È un Paese che vanta splendidi paesaggi spesso inseriti in aree protette per essere preservati dall’intervento urbanistico dell’uomo.
Il complesso sistema dei parchi, di origine naturalistica, si classifica per convenzione in base a differenti tipologie: parchi nazionali e regionali, terresti e marini, aree naturalistiche o orti botanici, tutti contraddistinti da una natura incontaminata, una fauna selvatica e una flora lussureggiante. .

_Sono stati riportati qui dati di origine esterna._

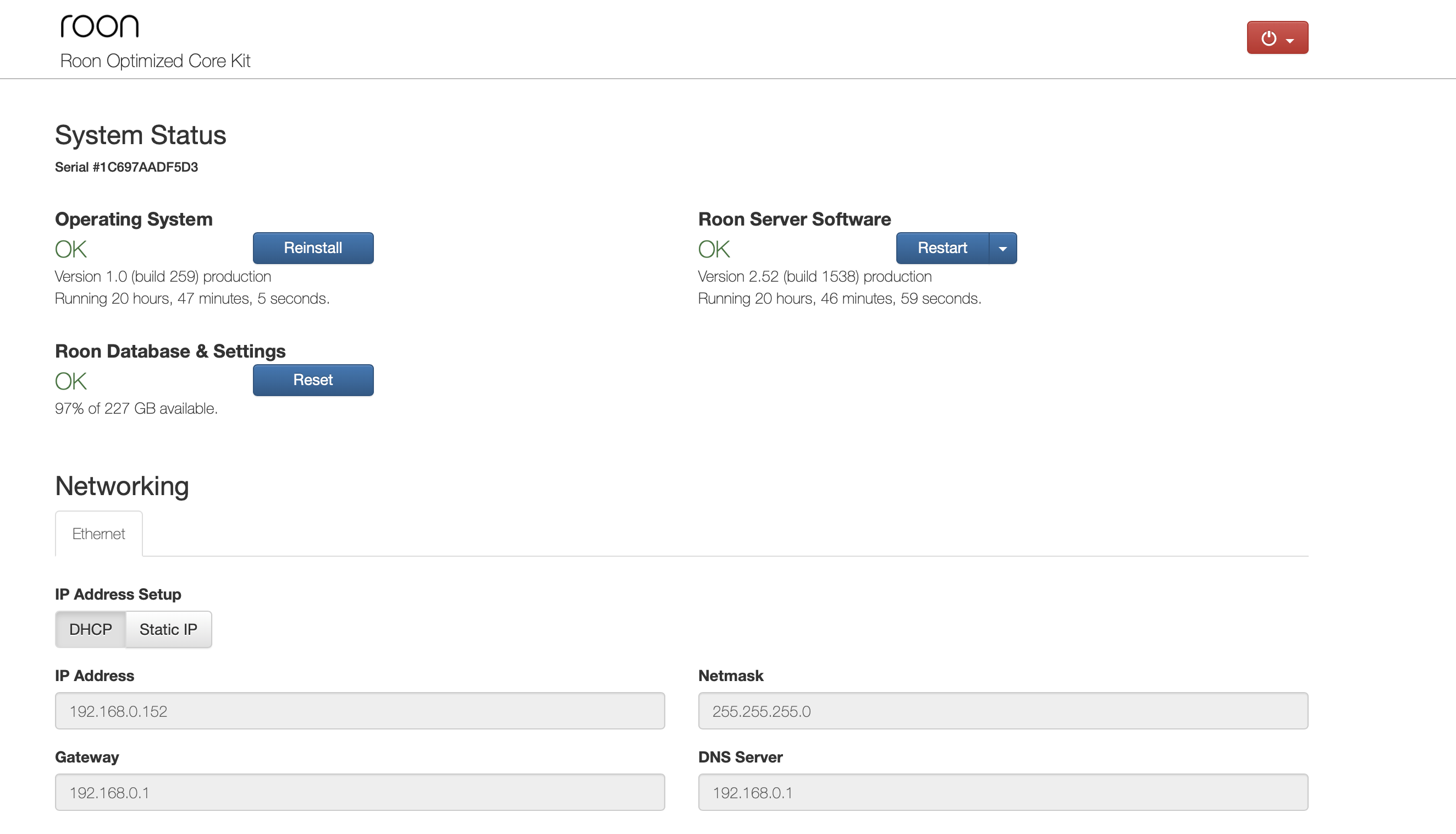Click the serial number text
1456x834 pixels.
tap(126, 167)
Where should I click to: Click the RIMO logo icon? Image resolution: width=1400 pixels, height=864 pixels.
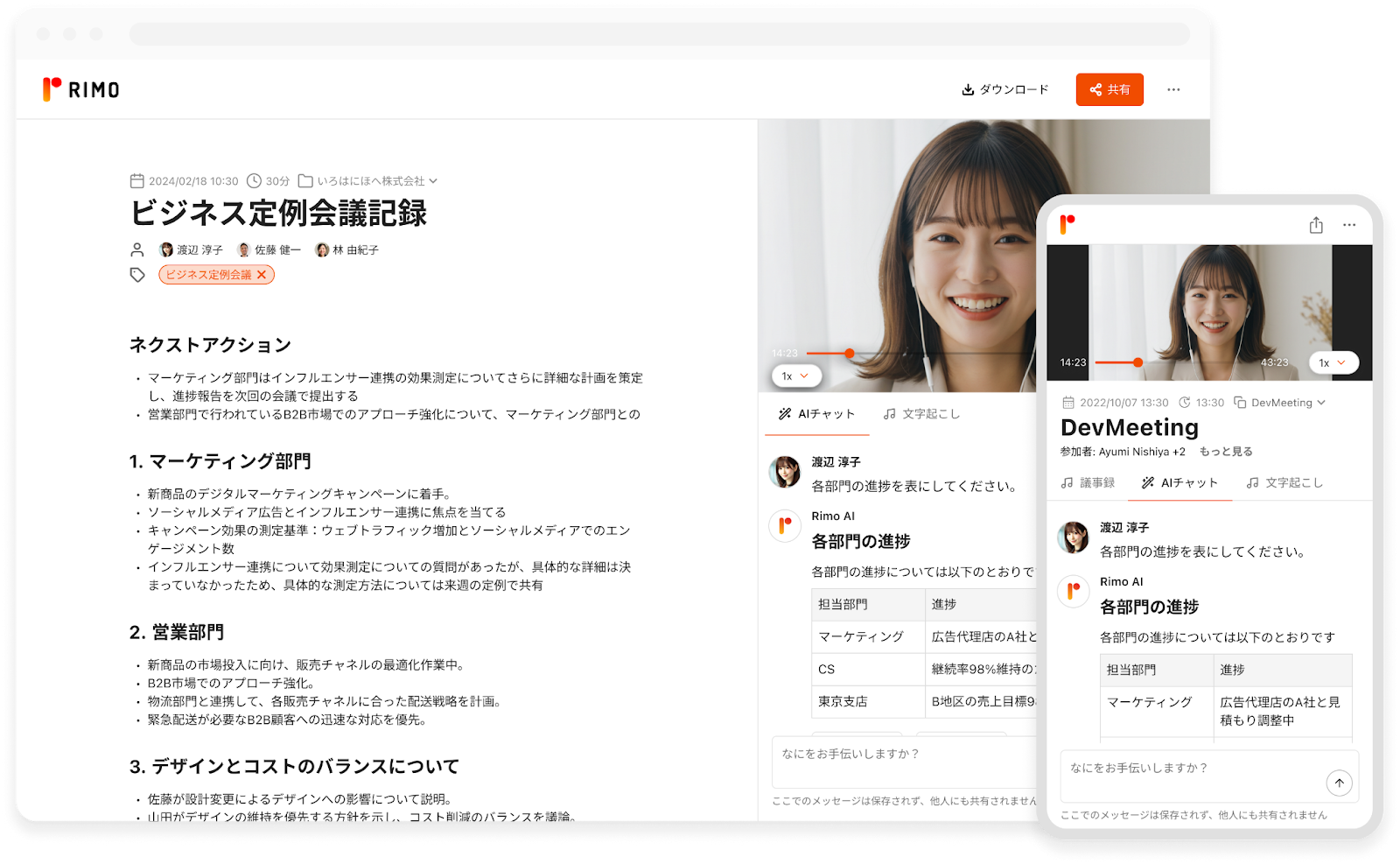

Stando agli ultimi dati del WWF i Parchi Nazionali sono ben 22 pari a una superficie di 1.342.518 ettari a terra e 71.812 a mare. A questi si aggiungono:
- 20 Aree Marine Protette, con 190.082 ettari.
- 300 parchi naturali
- 320 riserve naturali ed orti botanici
Ai parchi di origine naturalistica vanno poi a sommarsi i parchi divertimento che nascono e crescono in ogni parte della penisola raccogliendo il favore del “pubblico” di ogni età. Rientrano nella generica classificazione di parchi divertimento:
- i parchi tematici (dedicati al mondo dell’aviazione, della preistoria o dei cowboy, …);
- i parchi meccanici (caratterizzati dalla presenza di giostre permanenti come la ruota panoramica, le montagne russe e tutte quelle attrazioni “da brivido”);
- gli zoo-safari (dove gli animali vivono in libertà ed è quindi possibile ammirarli e fotografarli in un ambiente quasi naturale);
- i parchi in miniatura (al cui interno sono ricostruiti, in scala ridotta, famosi monumenti, città e addirittura nazioni);
i parchi acquatici (con giochi d’acqua che sfruttano impianti meccanici di vari tipo).